* START Input for this task *

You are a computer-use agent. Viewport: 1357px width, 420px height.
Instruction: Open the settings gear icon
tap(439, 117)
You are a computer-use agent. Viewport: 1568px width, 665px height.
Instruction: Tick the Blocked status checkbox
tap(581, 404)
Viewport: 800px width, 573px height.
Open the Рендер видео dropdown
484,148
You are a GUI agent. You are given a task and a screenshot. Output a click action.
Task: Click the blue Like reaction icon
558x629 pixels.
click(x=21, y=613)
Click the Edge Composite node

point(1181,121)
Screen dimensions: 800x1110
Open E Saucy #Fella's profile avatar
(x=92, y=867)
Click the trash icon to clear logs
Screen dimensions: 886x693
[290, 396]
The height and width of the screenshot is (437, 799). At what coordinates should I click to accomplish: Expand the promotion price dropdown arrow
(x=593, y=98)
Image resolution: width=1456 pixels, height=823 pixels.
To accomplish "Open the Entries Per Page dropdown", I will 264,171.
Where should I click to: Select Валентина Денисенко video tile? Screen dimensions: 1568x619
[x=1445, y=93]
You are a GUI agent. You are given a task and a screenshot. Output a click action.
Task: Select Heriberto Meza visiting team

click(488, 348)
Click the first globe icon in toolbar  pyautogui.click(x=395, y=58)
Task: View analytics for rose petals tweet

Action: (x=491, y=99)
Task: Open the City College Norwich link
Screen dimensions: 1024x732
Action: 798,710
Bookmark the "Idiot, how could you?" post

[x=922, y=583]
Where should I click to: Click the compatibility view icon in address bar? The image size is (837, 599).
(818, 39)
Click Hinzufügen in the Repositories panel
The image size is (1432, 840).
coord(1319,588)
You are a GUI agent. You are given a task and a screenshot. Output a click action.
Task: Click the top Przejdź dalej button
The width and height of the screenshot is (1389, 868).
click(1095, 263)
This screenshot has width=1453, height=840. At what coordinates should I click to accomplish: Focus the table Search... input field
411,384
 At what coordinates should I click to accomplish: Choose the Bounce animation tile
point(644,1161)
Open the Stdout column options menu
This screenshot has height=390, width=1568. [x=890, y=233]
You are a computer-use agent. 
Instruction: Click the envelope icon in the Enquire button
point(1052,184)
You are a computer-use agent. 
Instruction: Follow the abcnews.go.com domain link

* END Input for this task *

_Challenge_
Convert the records above into a JSON list of strings, with one string for each line and blank lines omitted.

_Result below_
[
  "You are a computer-use agent. Viewport: 1357px width, 420px height.",
  "Instruction: Open the settings gear icon",
  "tap(439, 117)",
  "You are a computer-use agent. Viewport: 1568px width, 665px height.",
  "Instruction: Tick the Blocked status checkbox",
  "tap(581, 404)",
  "Viewport: 800px width, 573px height.",
  "Open the Рендер видео dropdown",
  "484,148",
  "You are a GUI agent. You are given a task and a screenshot. Output a click action.",
  "Task: Click the blue Like reaction icon",
  "558x629 pixels.",
  "click(x=21, y=613)",
  "Click the Edge Composite node",
  "point(1181,121)",
  "Screen dimensions: 800x1110",
  "Open E Saucy #Fella's profile avatar",
  "(x=92, y=867)",
  "Click the trash icon to clear logs",
  "Screen dimensions: 886x693",
  "[290, 396]",
  "The height and width of the screenshot is (437, 799). At what coordinates should I click to accomplish: Expand the promotion price dropdown arrow",
  "(x=593, y=98)",
  "Image resolution: width=1456 pixels, height=823 pixels.",
  "To accomplish \"Open the Entries Per Page dropdown\", I will 264,171.",
  "Where should I click to: Select Валентина Денисенко video tile? Screen dimensions: 1568x619",
  "[x=1445, y=93]",
  "You are a GUI agent. You are given a task and a screenshot. Output a click action.",
  "Task: Select Heriberto Meza visiting team",
  "click(488, 348)",
  "Click the first globe icon in toolbar  pyautogui.click(x=395, y=58)",
  "Task: View analytics for rose petals tweet",
  "Action: (x=491, y=99)",
  "Task: Open the City College Norwich link",
  "Screen dimensions: 1024x732",
  "Action: 798,710",
  "Bookmark the \"Idiot, how could you?\" post",
  "[x=922, y=583]",
  "Where should I click to: Click the compatibility view icon in address bar? The image size is (837, 599).",
  "(818, 39)",
  "Click Hinzufügen in the Repositories panel",
  "The image size is (1432, 840).",
  "coord(1319,588)",
  "You are a GUI agent. You are given a task and a screenshot. Output a click action.",
  "Task: Click the top Przejdź dalej button",
  "The width and height of the screenshot is (1389, 868).",
  "click(1095, 263)",
  "This screenshot has width=1453, height=840. At what coordinates should I click to accomplish: Focus the table Search... input field",
  "411,384",
  " At what coordinates should I click to accomplish: Choose the Bounce animation tile",
  "point(644,1161)",
  "Open the Stdout column options menu",
  "This screenshot has height=390, width=1568. [x=890, y=233]",
  "You are a computer-use agent. ",
  "Instruction: Click the envelope icon in the Enquire button",
  "point(1052,184)",
  "You are a computer-use agent. ",
  "Instruction: Follow the abcnews.go.com domain link"
]